# Activity
Reproduce the records below exactly as they are written.

# Supplied material
==============================

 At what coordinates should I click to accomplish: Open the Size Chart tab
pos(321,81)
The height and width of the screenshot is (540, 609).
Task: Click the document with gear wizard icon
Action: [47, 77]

==============================

# Response
 At what coordinates should I click to accomplish: Open the Size Chart tab
pos(321,81)
The height and width of the screenshot is (540, 609).
Task: Click the document with gear wizard icon
Action: [47, 77]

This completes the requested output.